By: A Sweet Life
This article is very long, but I really encourage you all to read it. It is so to the point of how we have to go through the process emotionally of grieving the diagnosis of our diabetes. To be honest, even after 5 years, I feel like I am still in the Bargaining part of it all. The author shares her personal story in hopes that you can find your way through the grieving process.
Michelle Sorensen | December 18, 2012
I don’t remember the first time I had to inject myself with a needle. I don’t remember being taught how to test my blood sugar. But I have many memories of being diagnosed with type 1 diabetes. In retrospect, the day of my diagnosis was the beginning of a long process of grieving my diabetes. At the time, however, I had no idea that being diagnosed with a chronic illness would involve a grieving process.
Elisabeth Kübler-Ross famously outlined the stages of grief in her 1969 book called On Death and Dying. She described five stages (denial, anger, bargaining, depression, and acceptance) that describe a process by which people deal with grief and tragedy. Many people think of the stages of grief as just relating to loss of a loved one. These stages, however, apply to many types of loss, including divorce, job loss, dealing with terminal illness, or the diagnosis of a life-changing and life-threatening disease like diabetes. The stages are not in a consistent order and people may go back and forth between different stages. Also, not everyone experiences all the stages. The way each person experiences grief is unique.
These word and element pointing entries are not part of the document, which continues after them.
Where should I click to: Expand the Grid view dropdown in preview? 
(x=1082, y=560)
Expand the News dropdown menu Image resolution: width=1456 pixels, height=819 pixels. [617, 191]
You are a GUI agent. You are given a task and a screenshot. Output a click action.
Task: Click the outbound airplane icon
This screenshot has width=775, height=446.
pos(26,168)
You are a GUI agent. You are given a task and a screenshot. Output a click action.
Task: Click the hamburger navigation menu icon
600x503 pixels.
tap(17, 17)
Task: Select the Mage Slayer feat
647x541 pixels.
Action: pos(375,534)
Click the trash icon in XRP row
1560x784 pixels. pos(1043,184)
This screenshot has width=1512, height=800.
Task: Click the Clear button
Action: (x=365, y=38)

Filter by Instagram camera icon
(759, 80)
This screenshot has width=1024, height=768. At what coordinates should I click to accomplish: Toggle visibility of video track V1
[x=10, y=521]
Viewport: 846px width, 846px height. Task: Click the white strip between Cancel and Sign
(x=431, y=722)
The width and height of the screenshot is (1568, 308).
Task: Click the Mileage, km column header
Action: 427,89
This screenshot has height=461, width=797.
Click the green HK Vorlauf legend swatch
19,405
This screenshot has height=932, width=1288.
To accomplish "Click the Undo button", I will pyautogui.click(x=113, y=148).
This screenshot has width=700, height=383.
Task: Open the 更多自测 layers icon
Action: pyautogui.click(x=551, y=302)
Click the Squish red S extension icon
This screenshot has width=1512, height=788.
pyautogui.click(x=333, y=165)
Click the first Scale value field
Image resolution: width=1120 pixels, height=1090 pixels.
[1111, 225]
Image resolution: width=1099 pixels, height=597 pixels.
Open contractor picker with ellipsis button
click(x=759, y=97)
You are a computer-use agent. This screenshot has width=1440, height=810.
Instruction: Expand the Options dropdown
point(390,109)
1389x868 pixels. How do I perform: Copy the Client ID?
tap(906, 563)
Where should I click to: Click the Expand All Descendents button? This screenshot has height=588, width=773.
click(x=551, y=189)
On the day I was diagnosed in 1999, I took the subway to the Toronto General Emergency Department, no longer capable of denying or dismissing the classic symptoms of diabetes that I was experiencing. I had a sense of impending doom, but at the same time I was unable to believe I could actually have that word that had been popping into my head for months: Diabetes. When the triage nurse tried to test my blood sugar, the glucose meter just read HI. The staff sent my blood off to be tested but went ahead and hooked me up to an IV and insulin drip. I finally asked someone, “Does this mean I have diabetes?” The answer was an awkward, hesitant “yes.” I remember wondering why I had to ask. Many years later, I know it is not okay that no one understood the importance of taking a few minutes to talk to a young woman about why she was being given insulin. The whole 24 hours I spent in the emergency department waiting to be admitted, no one explained a thing.